[[ Given records, beginning ]]

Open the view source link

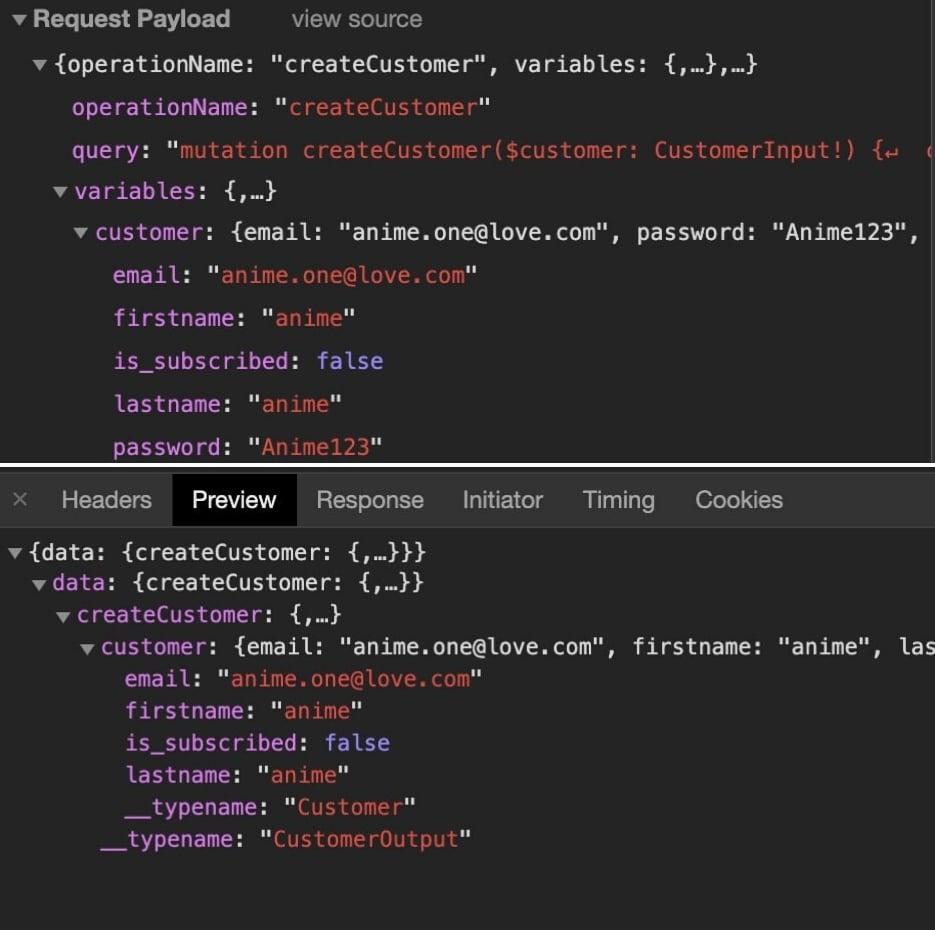pyautogui.click(x=356, y=19)
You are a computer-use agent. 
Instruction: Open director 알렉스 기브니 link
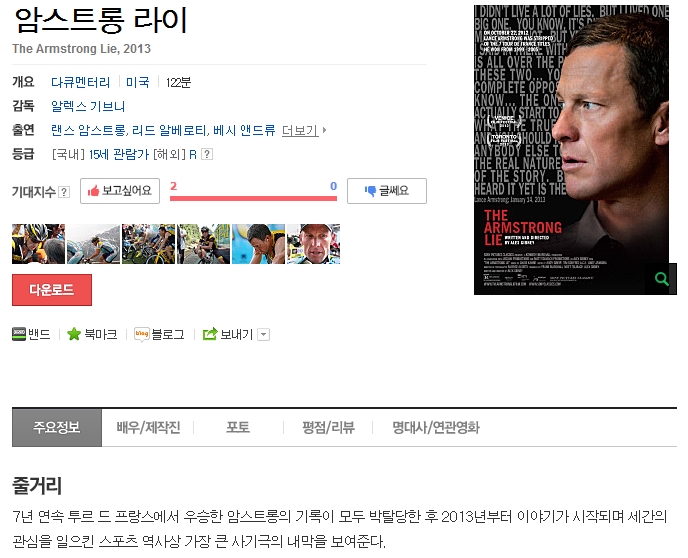pos(88,106)
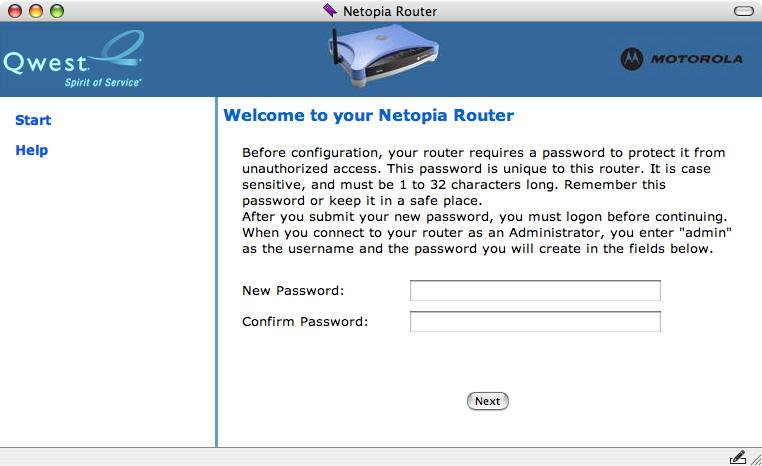Click the Confirm Password label
Viewport: 762px width, 466px height.
coord(305,322)
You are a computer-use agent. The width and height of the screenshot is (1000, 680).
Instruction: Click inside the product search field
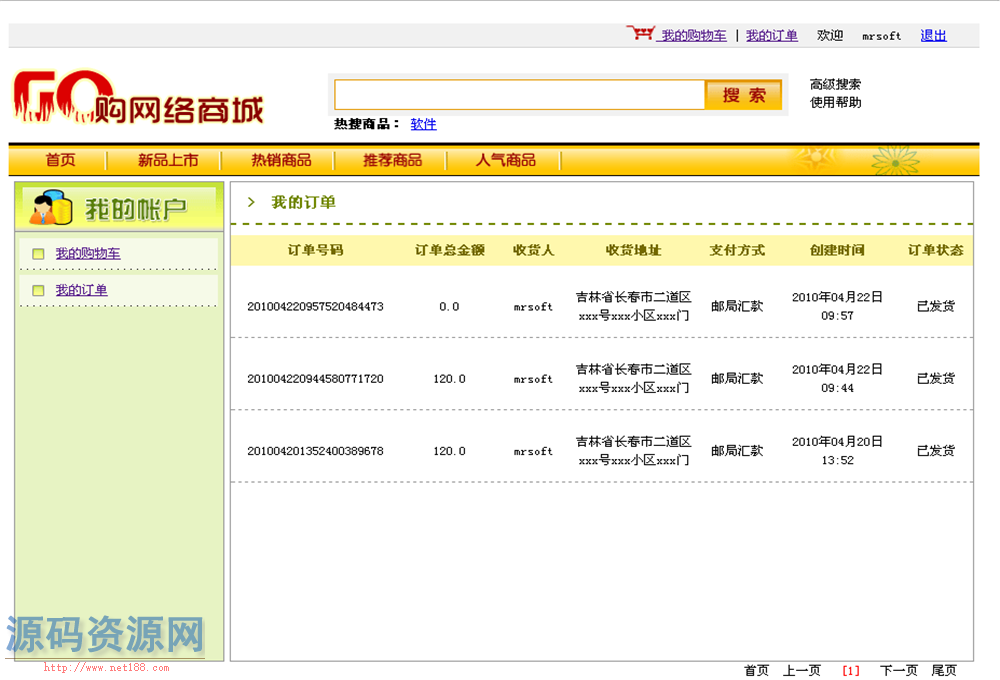(x=519, y=95)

[[ Given records, end ]]

• [Directions for this task]:
Set down all of the material above exactly as written, leaving the pictures out.

• [Output below]:
Open the view source link

pyautogui.click(x=356, y=19)
You are a computer-use agent. 
Instruction: Open director 알렉스 기브니 link
pos(88,106)
Click the Confirm Password label
Viewport: 762px width, 466px height.
coord(305,322)
You are a computer-use agent. The width and height of the screenshot is (1000, 680).
Instruction: Click inside the product search field
(x=519, y=95)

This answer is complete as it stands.